San Francisco's first ever "company open house," or OpenCo will take place this week.
The event is described as part conference - part festival. It's designed to allow high tech companies to open their doors to the public for an organized "open studio" tour.
Organizers say the event is a sell out. The open houses are being held this Thursday and Friday. John Battelle said the idea caught on like fire. He said he got double the response he was expecting and promises next year they will do it again and "it will be bigger and better."
The tours were announced as part of Mayor Ed Lee's Innovation month. Tech companies like Twitter, AirBandB, Google, Zynga and Salesforce are all offering organized tours to anyone interested.

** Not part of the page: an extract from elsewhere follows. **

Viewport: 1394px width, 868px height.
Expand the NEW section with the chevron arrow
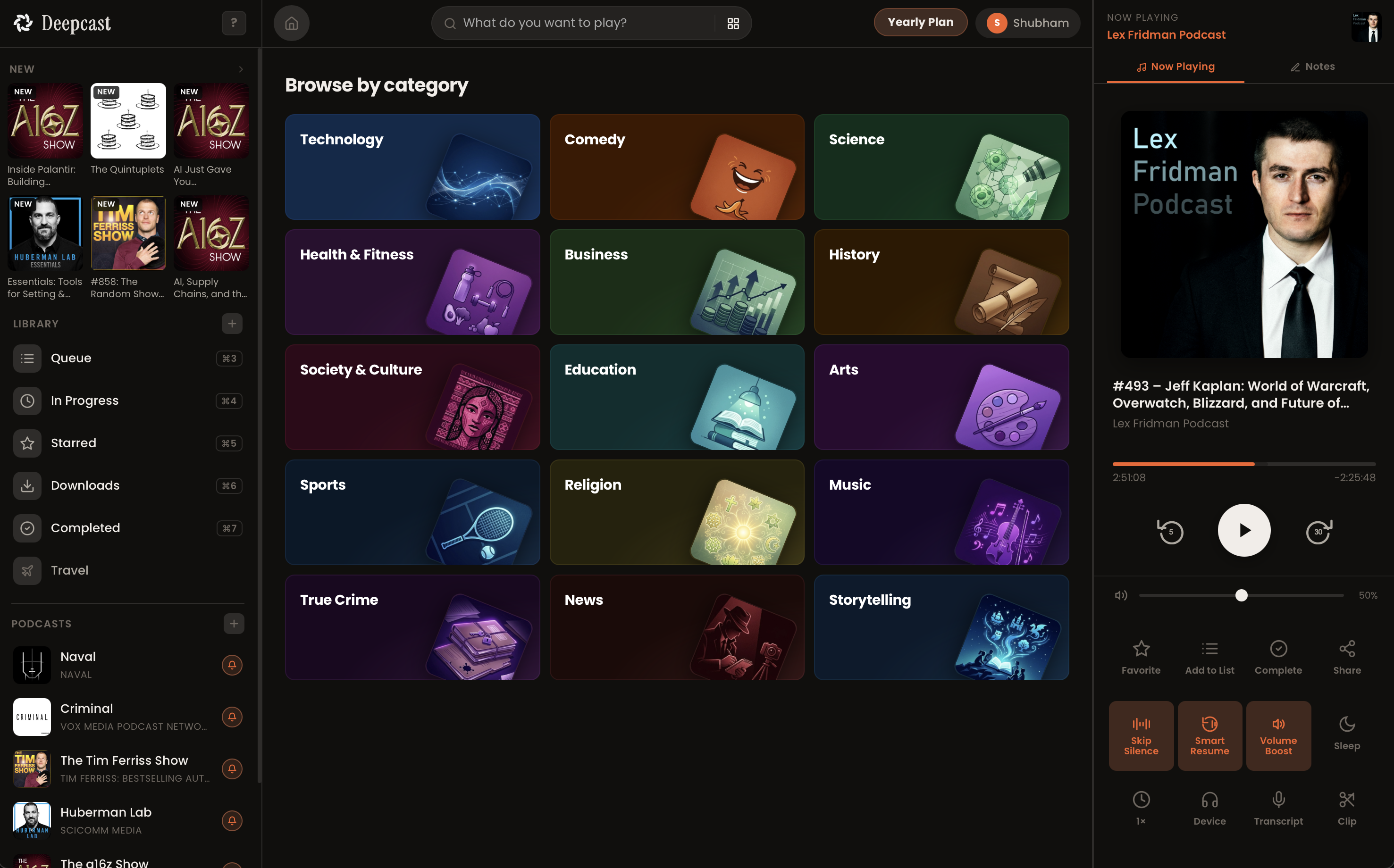click(x=241, y=69)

The tours are in tracks like "Make Stuff," which takes people from the TechShop to Code for America and "Big Media" which offers tours of Wired Magazine and Federated Media.
Transportation is provided by tour bus for free.
Each stop will be an hour's visit, where a company representative will "share their business vision, outline their founding principles and values, and discuss what it means to be part of the collaborative ecosystem that is the San Francisco Bay Area."
"It's kind of a new idea for everyone" Spencer's Market executive Chad Jackson says of the tour.
"We've only been around nine months as a company, so it's a way of getting exposure". Jackson says he plans to present some of the web startup's ideals to visitors. "We're sort of a Whole Foods online" he explains. Asked what a web startup could show visitors beyond a bunch of computers and desks he said "well we'll have food for people to try!"
It is not, organizers want to point out, a job fair.
The idea proved popular - several big names like Zynga and Groupon are already full.
Not everything is tech: vegan food catalog Spencer's Market and grilled cheese restaurant The Melt are offering tours.
More than 75 companies are participating in all.
This is of course not the first time San Francisco has seen a technology gold rush.
The city grew - and suffered - through a dotcom bubble in the last 1990's. This is however the first time technology companies have worked to become an integrated part of the city's power structure. Tech supports Mayor Ed Lee and Mayor Ed Lee supports tech.